Well worth looking at , we will always use them when we can which is fairly often, good prices too ..

Daisymae Thu 27-Jul-23 17:24:42

Thanks for all the responses, food for thought there. We do have a hoist for the car, there's no way I could manage the mobility scooter. For those asking about my DH, he did enjoy the break but is aware of some of the strain I feel. I do think that we will need fully accessible accommodation should we go away again. The other issue is our dog who is really elderly so we do need to take her along! I will look at all the options. Thanks again for taking the time to reply.

Fleurpepper Sat 29-Jul-23 09:31:50

I so hope you find a way to still go and have a change of scenery. Avoiding gravel and sand, for sure. When you have had a good rest, look at the options where suitable accomodation, with support, is available. Wishing you all the best.

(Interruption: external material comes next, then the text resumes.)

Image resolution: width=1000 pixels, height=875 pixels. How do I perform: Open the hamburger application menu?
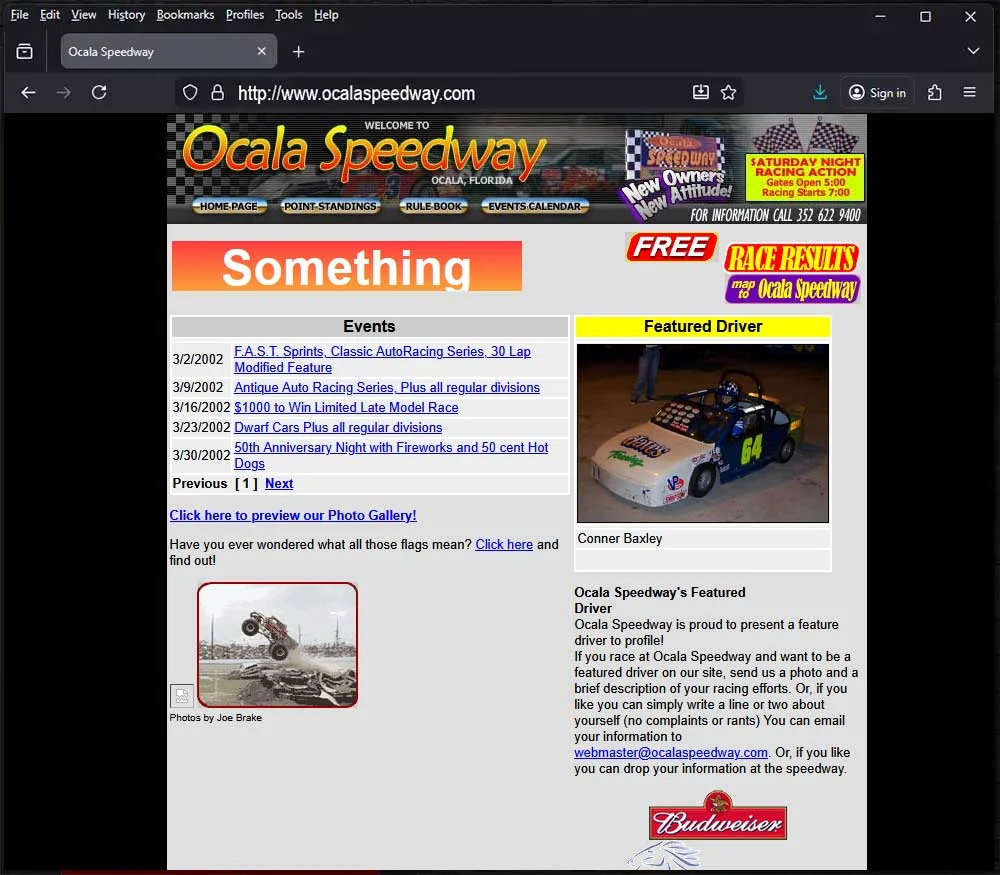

WillowBreeze59 Sun 30-Jul-23 13:26:38

MamaB247 I was actually going to ask @Daisymae if her husband is perhaps entitled to a foldable electric mobility scooter if he is on PIP. This is what I am going to apply for when my walking gets worse than it is now.

I take my hat of to you @DaisyMae. I think you absolutely deserve a holiday and having a break from doing all the work at home. Pushing a wheelchair I can imagine must be hard work, especially on gravel or even up a small hill. If your husband had a scooter though, you wouldn't need to push him anywhere, and he might enjoy riding it and getting a bit of independence back himself. He probably feels awful that you are having to do everything as it is, so this would help both of you in different ways, as your DH wouldn't be reliant on you pushing him everywhere, and you would have that bit of freedom back from having the hard work of pushing him about.
If you feel that you can no longer go on a holiday anymore, I do urge you to look into some of the places others have suggested to you, before making your final decision. Have you asked your DH how he feels about all this? Sit down and discuss how you feel to him, and hopefully you will both come up with an amicable solution to all this. Wishing you all the best in whatever you decide Daisymae.

Boolya Mon 31-Jul-23 20:22:37

Enable Holidays are very helpful. We went to San Sebastian and also Jersey with them. My husband is paraplegic. You are always on duty as the carer.